Hancheng Cao


2020

pdf
Will This Idea Spread Beyond Academia? Understanding Knowledge Transfer of Scientific Concepts across Text Corpora
Hancheng Cao | Mengjie Cheng | Zhepeng Cen | Daniel McFarland | Xiang Ren
Findings of the Association for Computational Linguistics: EMNLP 2020

What kind of basic research ideas are more likely to get applied in practice? There is a long line of research investigating patterns of knowledge transfer, but it generally focuses on documents as the unit of analysis and follow their transfer into practice for a specific scientific domain. Here we study translational research at the level of scientific concepts for all scientific fields.

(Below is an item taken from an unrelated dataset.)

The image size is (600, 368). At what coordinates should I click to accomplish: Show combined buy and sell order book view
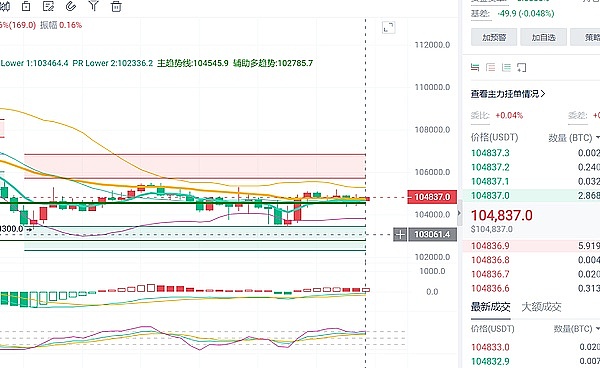click(475, 68)
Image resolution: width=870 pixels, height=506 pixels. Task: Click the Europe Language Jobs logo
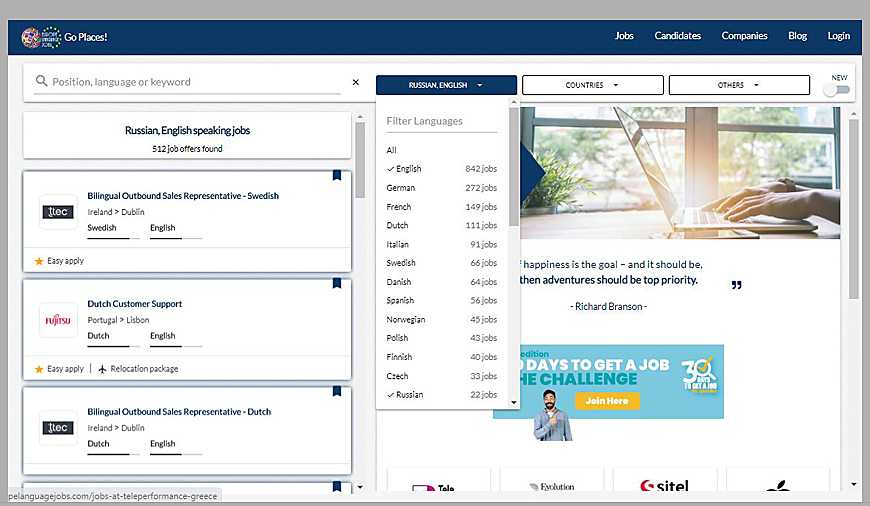pyautogui.click(x=42, y=37)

We do this through text mining and predictive modeling using three corpora: 38.6 million paper abstracts, 4 million patent documents, and 0.28 million clinical trials. We extract scientific concepts (i.e., phrases) from corpora as instantiations of “research ideas”, create concept-level features as motivated by literature, and then follow the trajectories of over 450,000 new concepts (emerged from 1995-2014) to identify factors that lead only a small proportion of these ideas to be used in inventions and drug trials. Results from our analysis suggest several mechanisms that distinguish which scientific concept will be adopted in practice, and which will not. We also demonstrate that our derived features can be used to explain and predict knowledge transfer with high accuracy. Our work provides greater understanding of knowledge transfer for researchers, practitioners, and government agencies interested in encouraging translational research.